I was also speaking of optimizations for speed, to ask the question: why are you bothering to optimize for speed? The answer isn’t “I want the code to be able to produce the same output in 1/Nth of the time so my computer can idle for (N-1)/Nths of the time”; what we’re really looking to do is let the code produce different, better output. So “will my optimized version produce the exact same output for the exact same input” is only half of the problem; it still isn’t a proof of recursive stability in a realistic use case where after each improvement we’re also changing the input.

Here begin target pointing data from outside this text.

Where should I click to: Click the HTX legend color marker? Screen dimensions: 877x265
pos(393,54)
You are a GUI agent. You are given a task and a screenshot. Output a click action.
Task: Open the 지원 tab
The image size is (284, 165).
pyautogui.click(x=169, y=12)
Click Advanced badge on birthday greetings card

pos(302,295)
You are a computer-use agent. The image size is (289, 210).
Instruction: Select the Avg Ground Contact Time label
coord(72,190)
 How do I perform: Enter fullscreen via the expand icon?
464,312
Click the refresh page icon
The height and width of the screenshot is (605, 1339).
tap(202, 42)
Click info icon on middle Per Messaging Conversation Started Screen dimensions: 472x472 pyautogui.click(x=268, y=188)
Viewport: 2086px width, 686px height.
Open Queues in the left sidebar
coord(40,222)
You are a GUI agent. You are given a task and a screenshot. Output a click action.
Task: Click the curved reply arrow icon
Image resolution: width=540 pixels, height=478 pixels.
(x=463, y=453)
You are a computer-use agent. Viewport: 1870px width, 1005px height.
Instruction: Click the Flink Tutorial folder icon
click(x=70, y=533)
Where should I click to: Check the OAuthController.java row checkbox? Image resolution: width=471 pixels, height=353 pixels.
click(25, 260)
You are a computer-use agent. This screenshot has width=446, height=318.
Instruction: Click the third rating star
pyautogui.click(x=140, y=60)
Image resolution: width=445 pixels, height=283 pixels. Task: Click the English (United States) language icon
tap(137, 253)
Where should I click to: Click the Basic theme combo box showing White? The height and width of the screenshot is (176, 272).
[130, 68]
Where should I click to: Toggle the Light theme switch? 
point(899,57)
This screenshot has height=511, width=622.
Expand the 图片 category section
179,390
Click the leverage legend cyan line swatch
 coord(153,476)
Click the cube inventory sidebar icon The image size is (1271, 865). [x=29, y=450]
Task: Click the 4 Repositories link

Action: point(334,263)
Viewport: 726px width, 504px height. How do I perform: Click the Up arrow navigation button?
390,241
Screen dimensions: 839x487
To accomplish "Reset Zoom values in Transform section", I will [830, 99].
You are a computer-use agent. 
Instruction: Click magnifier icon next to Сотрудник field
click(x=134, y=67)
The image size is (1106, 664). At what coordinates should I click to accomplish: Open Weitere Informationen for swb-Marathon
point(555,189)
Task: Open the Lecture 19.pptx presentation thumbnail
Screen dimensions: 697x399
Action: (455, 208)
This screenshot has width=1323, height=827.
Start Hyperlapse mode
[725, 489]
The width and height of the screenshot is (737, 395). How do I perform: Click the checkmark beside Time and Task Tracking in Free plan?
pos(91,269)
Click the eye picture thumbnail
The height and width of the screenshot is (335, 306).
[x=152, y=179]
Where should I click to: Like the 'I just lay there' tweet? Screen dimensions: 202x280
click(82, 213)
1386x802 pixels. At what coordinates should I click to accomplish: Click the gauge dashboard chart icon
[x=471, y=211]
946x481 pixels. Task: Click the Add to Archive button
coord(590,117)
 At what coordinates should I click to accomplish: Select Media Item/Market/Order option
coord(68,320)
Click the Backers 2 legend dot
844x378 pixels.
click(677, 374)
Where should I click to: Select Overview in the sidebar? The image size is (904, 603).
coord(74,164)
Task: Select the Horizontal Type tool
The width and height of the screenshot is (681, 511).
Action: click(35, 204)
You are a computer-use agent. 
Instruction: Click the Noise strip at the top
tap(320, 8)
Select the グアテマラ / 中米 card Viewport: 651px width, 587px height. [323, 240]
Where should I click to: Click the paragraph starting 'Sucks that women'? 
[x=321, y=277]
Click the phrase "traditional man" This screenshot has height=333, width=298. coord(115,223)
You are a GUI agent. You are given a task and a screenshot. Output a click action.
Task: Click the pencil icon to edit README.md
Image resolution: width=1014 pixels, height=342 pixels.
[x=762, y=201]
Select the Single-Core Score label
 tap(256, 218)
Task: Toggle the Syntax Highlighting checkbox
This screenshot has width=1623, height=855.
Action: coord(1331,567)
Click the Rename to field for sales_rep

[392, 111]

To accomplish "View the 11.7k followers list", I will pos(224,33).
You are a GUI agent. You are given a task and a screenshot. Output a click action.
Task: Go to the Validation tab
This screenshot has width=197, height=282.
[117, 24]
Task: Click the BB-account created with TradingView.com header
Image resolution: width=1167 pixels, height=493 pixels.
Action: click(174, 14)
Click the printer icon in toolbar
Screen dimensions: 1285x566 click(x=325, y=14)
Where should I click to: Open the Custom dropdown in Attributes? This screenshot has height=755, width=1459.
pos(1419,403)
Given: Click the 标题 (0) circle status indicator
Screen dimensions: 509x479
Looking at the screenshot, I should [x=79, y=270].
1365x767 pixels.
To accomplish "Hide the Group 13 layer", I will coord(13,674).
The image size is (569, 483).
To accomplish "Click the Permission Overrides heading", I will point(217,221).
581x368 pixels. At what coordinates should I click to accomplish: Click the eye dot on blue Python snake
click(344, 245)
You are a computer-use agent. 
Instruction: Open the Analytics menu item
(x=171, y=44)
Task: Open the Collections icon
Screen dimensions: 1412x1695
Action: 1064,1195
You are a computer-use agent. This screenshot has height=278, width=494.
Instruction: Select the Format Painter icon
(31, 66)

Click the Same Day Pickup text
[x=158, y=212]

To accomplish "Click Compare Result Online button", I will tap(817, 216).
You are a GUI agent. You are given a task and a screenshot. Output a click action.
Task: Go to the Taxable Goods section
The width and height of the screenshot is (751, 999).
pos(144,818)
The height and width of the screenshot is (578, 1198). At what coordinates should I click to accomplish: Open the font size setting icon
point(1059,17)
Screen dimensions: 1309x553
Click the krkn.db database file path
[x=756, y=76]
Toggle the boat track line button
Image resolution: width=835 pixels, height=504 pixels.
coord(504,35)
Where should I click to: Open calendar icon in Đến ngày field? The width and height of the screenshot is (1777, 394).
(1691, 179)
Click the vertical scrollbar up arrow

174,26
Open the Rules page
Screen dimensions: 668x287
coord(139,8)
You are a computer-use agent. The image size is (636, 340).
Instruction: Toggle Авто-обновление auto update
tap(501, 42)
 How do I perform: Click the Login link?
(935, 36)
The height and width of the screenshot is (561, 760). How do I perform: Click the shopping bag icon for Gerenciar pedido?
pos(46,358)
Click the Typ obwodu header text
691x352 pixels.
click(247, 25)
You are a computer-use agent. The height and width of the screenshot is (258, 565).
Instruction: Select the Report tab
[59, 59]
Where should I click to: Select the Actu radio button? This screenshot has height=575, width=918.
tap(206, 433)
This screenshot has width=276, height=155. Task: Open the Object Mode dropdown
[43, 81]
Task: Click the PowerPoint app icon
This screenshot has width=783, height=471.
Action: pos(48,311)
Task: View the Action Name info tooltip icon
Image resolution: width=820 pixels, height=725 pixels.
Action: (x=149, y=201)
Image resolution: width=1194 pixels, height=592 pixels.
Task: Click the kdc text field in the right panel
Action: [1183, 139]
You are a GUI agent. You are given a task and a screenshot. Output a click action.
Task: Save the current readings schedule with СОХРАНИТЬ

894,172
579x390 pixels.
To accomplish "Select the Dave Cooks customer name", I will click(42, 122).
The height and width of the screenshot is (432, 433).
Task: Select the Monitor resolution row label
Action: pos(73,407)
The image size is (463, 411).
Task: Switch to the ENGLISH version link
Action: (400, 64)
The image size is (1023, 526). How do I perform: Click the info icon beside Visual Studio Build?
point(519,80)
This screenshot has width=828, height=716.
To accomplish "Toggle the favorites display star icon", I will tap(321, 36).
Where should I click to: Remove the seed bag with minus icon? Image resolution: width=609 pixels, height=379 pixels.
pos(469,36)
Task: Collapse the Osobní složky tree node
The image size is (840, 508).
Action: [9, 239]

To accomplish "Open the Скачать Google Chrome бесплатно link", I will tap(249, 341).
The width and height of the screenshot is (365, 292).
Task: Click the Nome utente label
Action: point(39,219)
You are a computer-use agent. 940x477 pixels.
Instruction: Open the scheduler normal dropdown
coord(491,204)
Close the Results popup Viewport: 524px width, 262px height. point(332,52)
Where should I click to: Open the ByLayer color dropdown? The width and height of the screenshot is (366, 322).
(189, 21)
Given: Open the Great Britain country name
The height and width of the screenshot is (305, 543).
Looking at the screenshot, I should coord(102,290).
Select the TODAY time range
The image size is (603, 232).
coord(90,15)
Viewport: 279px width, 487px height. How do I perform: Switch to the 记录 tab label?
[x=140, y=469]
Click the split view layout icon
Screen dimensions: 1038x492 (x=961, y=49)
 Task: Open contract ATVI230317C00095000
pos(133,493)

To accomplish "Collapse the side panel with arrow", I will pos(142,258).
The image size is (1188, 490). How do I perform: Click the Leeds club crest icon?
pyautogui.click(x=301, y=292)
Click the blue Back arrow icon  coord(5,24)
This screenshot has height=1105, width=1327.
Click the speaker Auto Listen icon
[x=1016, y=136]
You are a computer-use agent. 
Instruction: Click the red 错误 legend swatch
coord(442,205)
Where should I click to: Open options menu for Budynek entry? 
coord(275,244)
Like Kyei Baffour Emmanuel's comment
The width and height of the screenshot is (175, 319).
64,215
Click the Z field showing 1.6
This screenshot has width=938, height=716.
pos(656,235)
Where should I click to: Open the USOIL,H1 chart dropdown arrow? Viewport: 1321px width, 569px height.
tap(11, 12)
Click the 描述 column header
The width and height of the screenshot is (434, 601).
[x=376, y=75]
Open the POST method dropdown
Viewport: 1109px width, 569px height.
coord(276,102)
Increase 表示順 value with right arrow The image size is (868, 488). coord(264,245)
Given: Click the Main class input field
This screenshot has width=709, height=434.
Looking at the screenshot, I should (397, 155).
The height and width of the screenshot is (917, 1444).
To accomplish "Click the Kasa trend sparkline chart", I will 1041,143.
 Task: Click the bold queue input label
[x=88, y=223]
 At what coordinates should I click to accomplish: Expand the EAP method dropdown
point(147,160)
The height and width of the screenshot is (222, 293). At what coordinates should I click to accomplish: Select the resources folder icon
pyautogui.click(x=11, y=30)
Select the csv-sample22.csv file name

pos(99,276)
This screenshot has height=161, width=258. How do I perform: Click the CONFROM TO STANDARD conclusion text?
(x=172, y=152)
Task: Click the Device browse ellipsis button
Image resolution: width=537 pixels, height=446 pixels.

A useful distinction. Thank you.
Suppose we have an AI that does two things: Calculate ballistics trajectories for its army of killer robots, and coherently extrapolate human volition to guide its overall goals. If it optimises the ballistics calculation, it can spend more time thinking about the CEV; this will produce a different result (unless it was already at the point of reflective stability), but in this case that’s a good thing. However, the optimised ballistics calculation had better be yielding the same results or it will start losing the war. So I distinguish between two outputs: The output of the specific function being optimised must be the same. The output of the AI as a whole can differ.